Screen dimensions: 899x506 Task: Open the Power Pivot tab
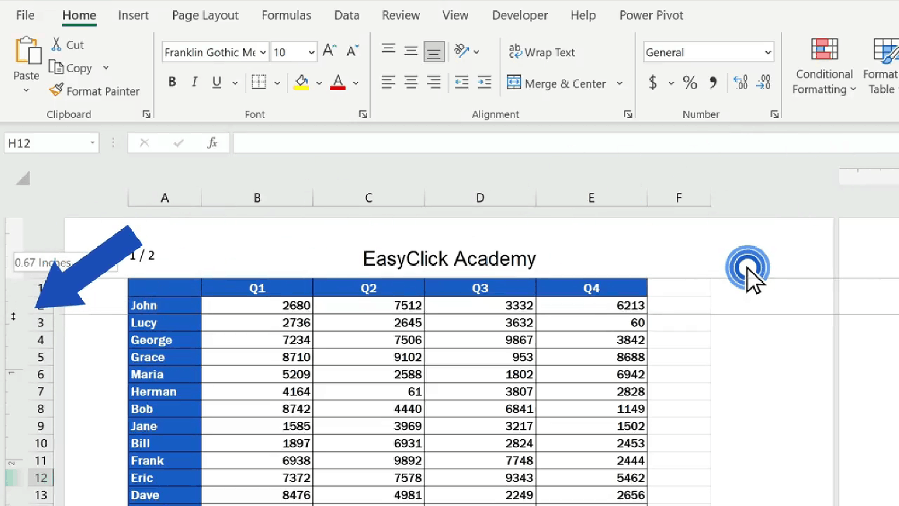pyautogui.click(x=651, y=15)
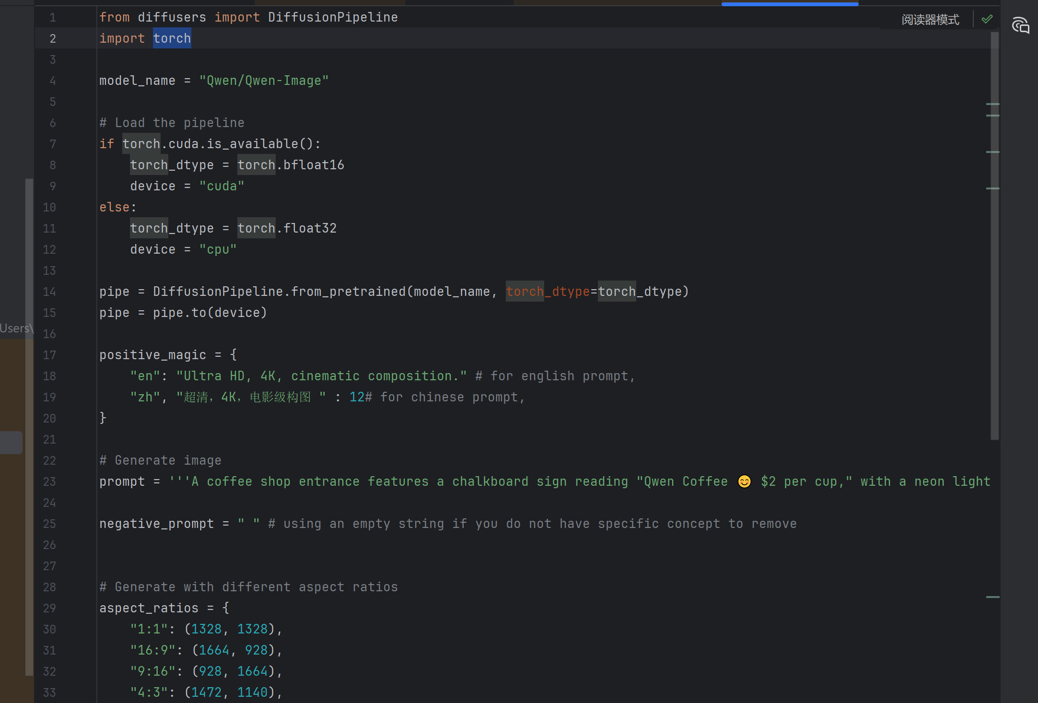Select the active tab with blue underline
This screenshot has width=1038, height=703.
click(790, 3)
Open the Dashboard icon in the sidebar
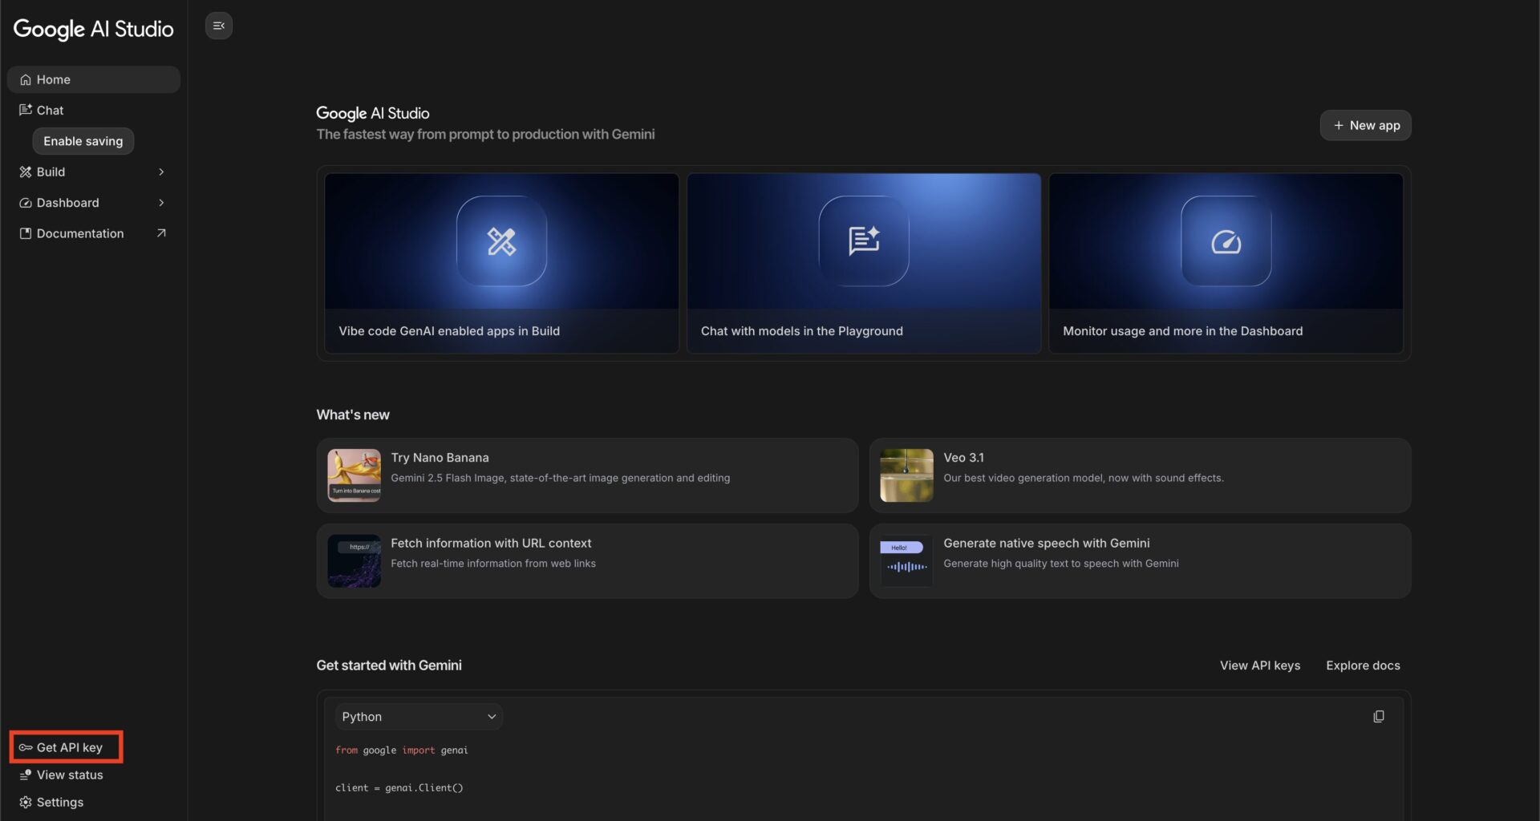1540x821 pixels. [x=25, y=203]
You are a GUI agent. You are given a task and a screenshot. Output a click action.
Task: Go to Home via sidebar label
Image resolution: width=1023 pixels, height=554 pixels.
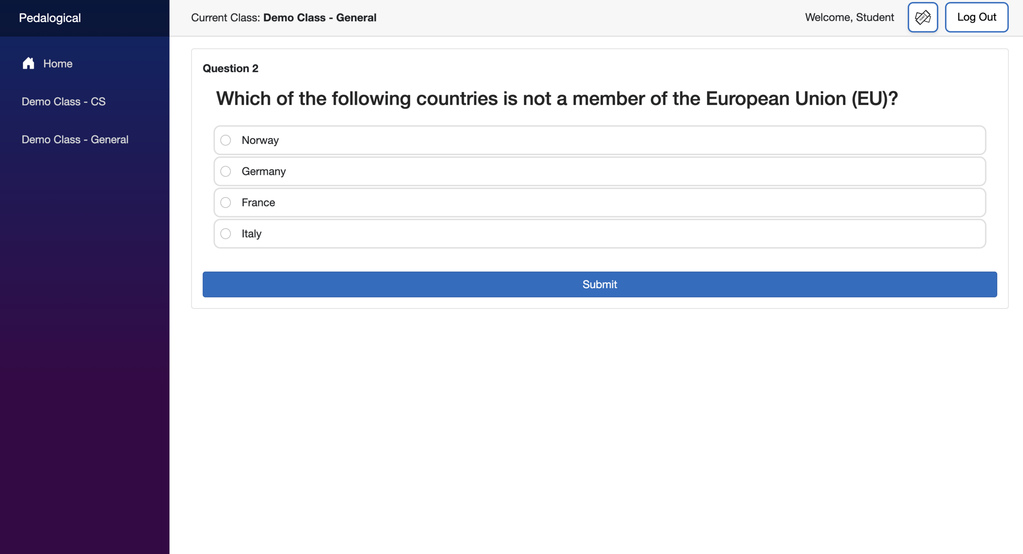[58, 64]
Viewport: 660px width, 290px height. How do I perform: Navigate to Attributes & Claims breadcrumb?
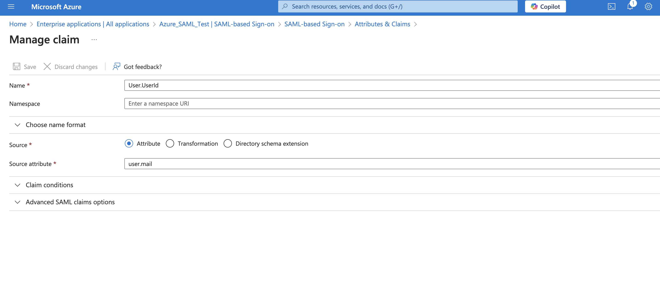(x=382, y=24)
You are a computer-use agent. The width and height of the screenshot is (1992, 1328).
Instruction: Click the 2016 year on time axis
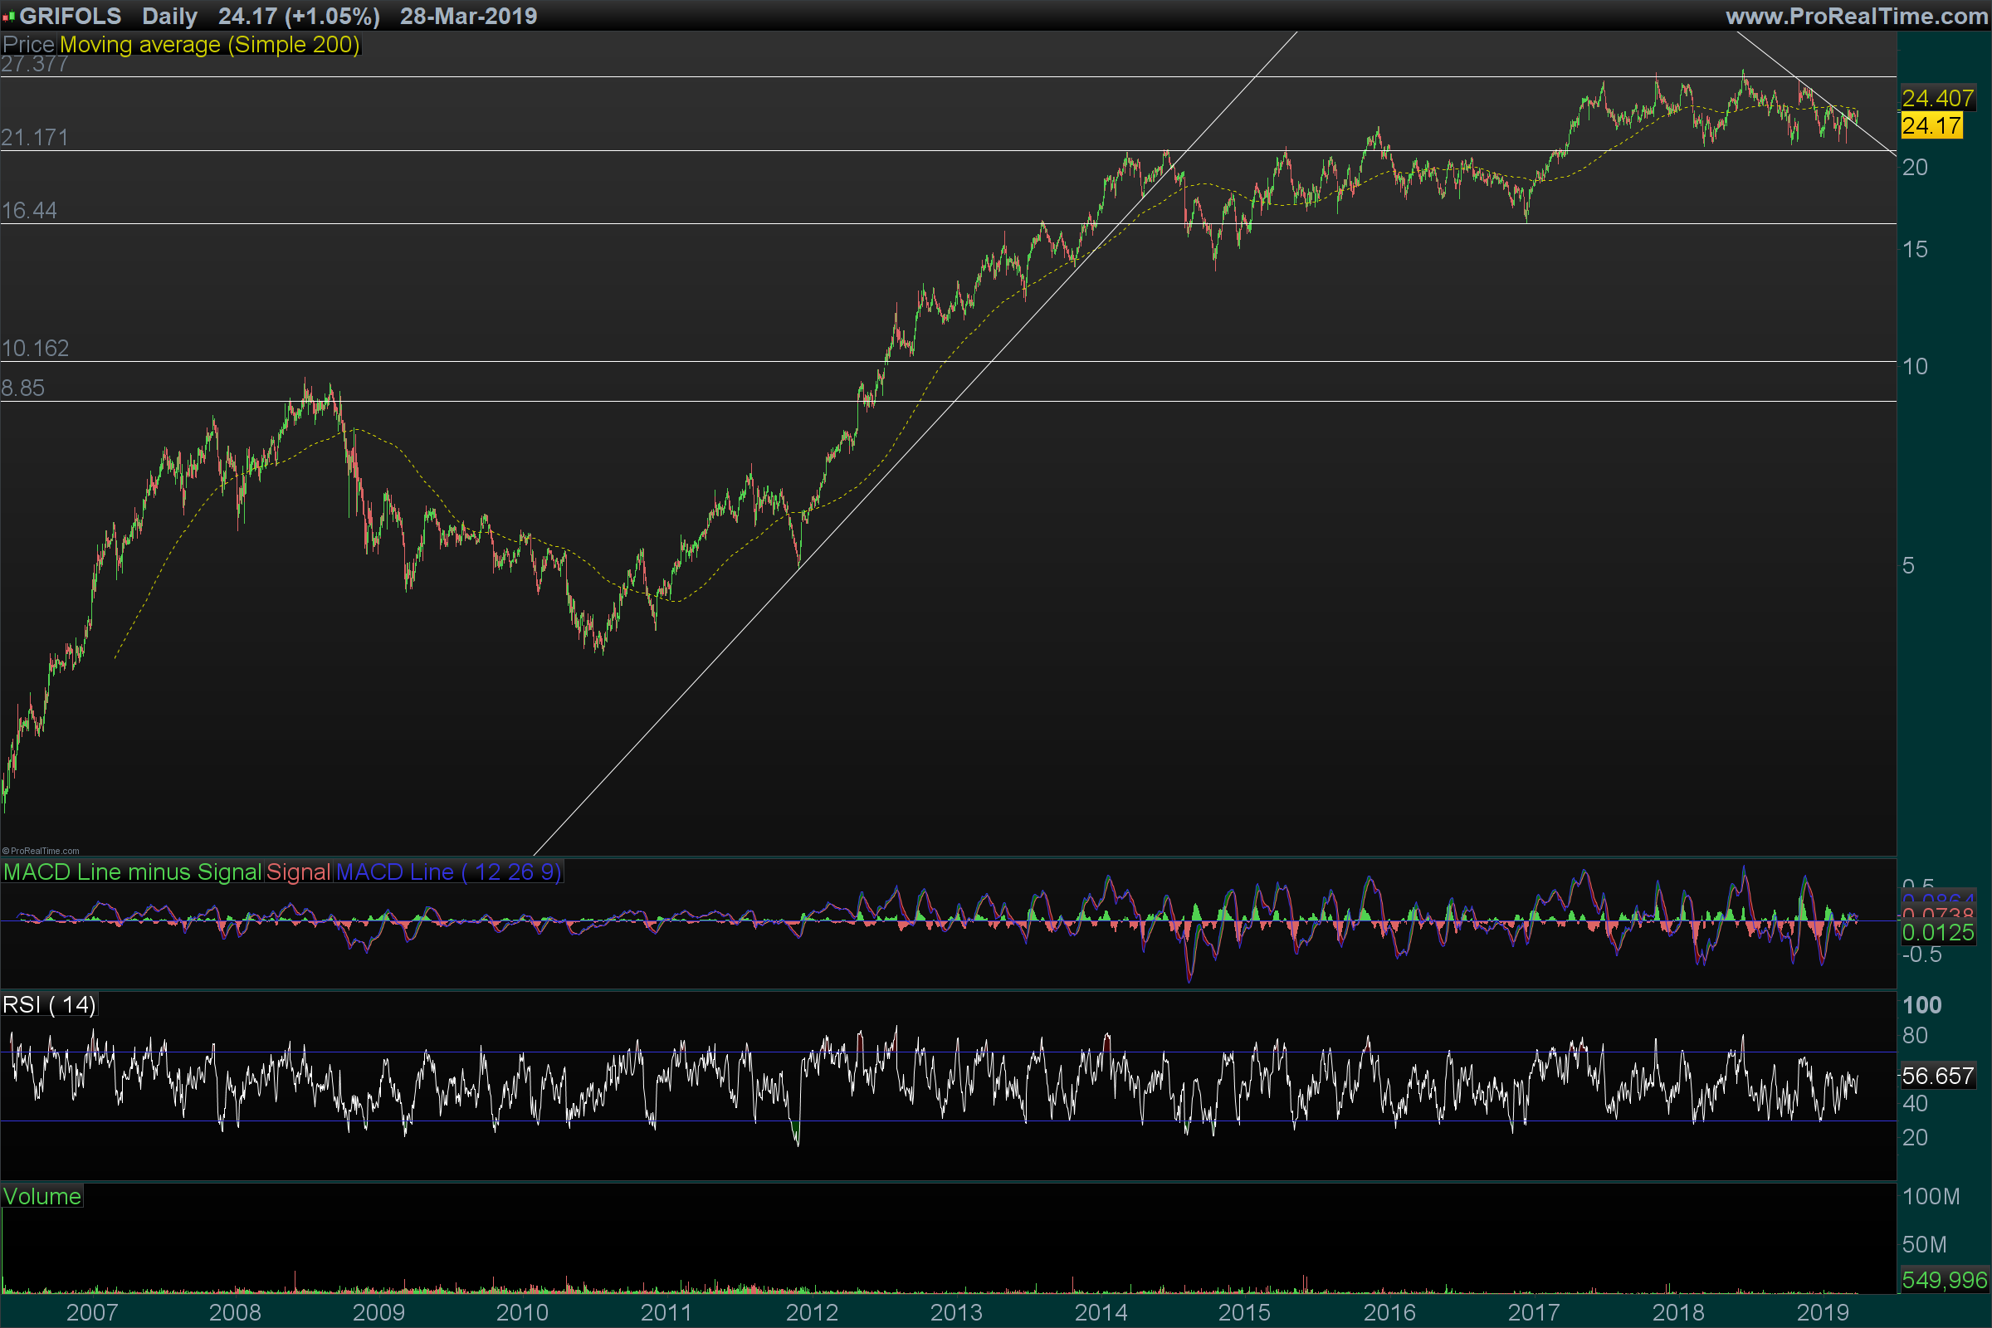1389,1313
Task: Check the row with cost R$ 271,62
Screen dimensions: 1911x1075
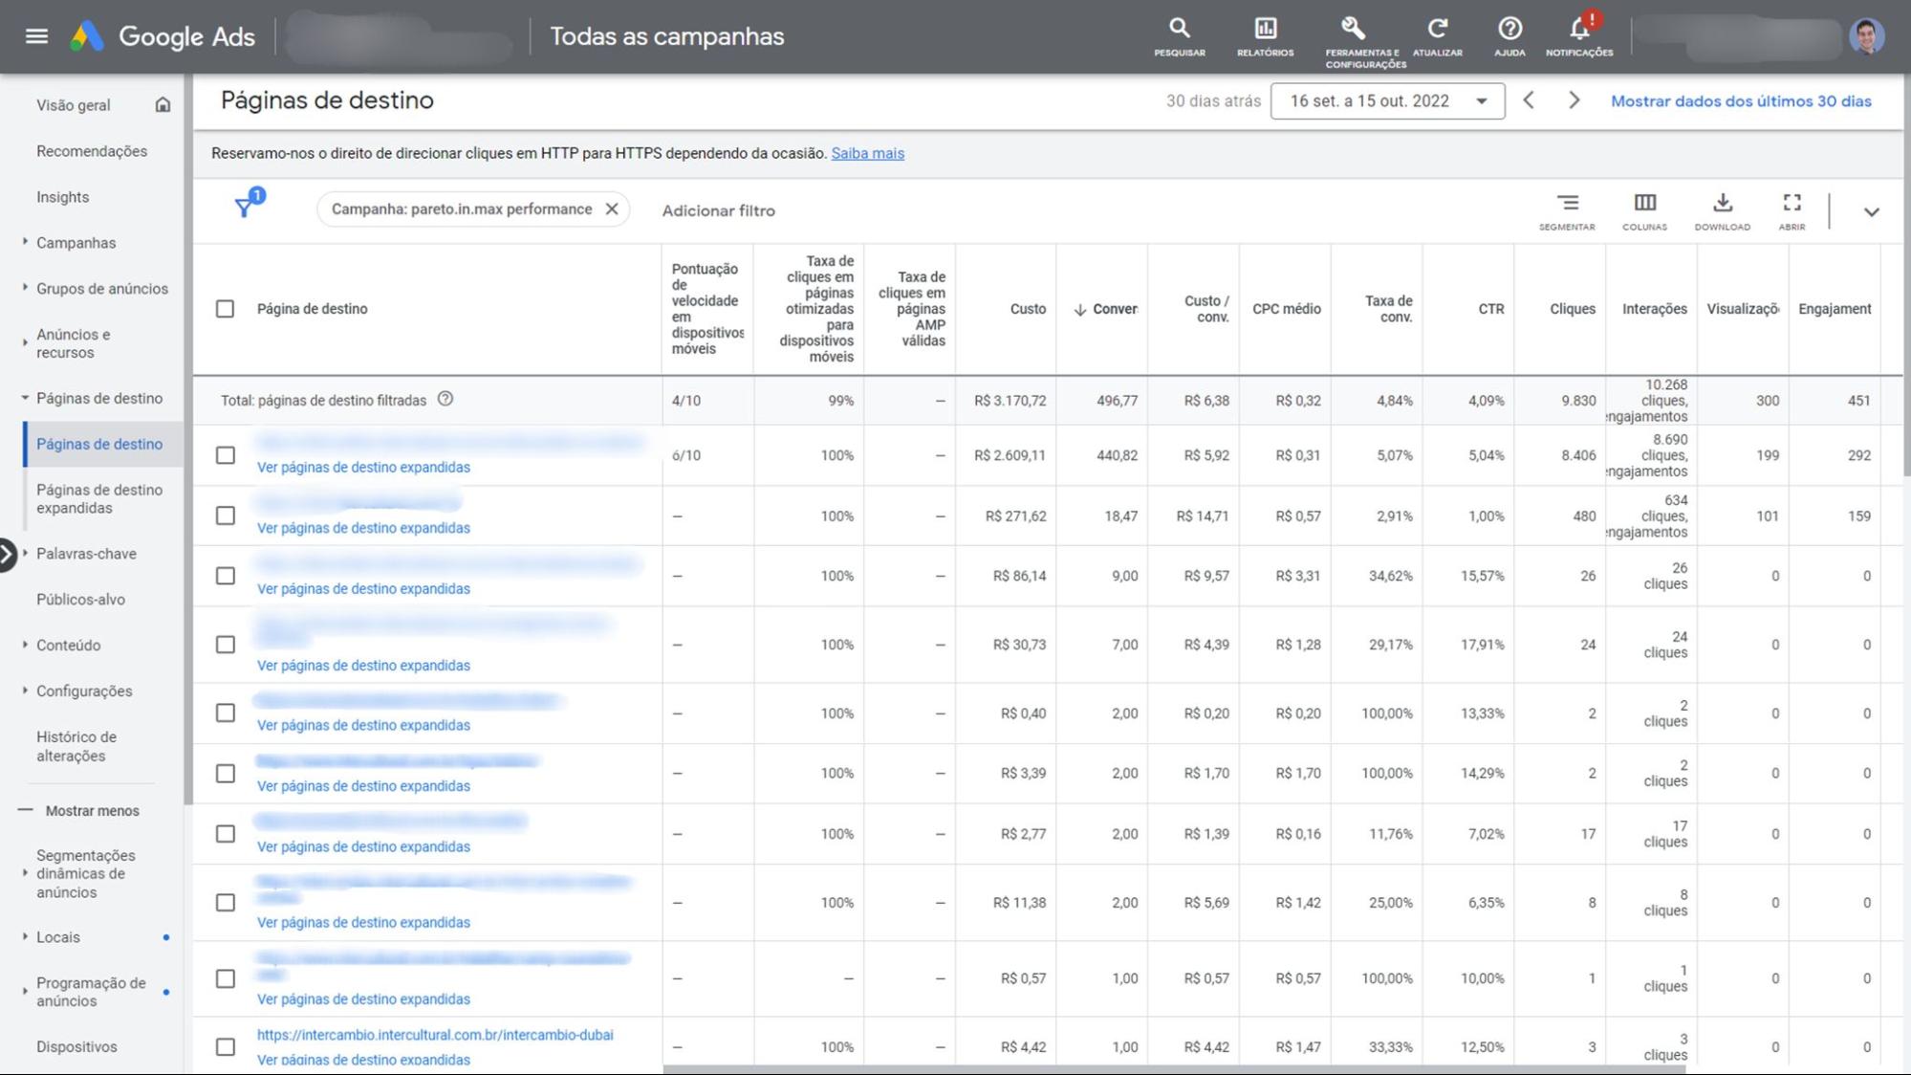Action: 225,516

● REQUIRED WORK
Omit the pictures; print the records above exactly.

● RESULT
Screen dimensions: 899x506 Task: Open the Power Pivot tab
pyautogui.click(x=651, y=15)
Select the active tab with blue underline
This screenshot has width=1038, height=703.
click(790, 3)
Open the Dashboard icon in the sidebar
1540x821 pixels. [x=25, y=203]
You are a GUI agent. You are given a task and a screenshot. Output a click action.
Task: Go to Home via sidebar label
Image resolution: width=1023 pixels, height=554 pixels.
[58, 64]
Viewport: 660px width, 290px height. How do I perform: Navigate to Attributes & Claims breadcrumb?
(x=382, y=24)
You are a computer-use agent. The width and height of the screenshot is (1992, 1328).
Instruction: Click the 2016 year on time axis
1389,1313
Task: Check the row with cost R$ 271,62
Screen dimensions: 1911x1075
Action: 225,516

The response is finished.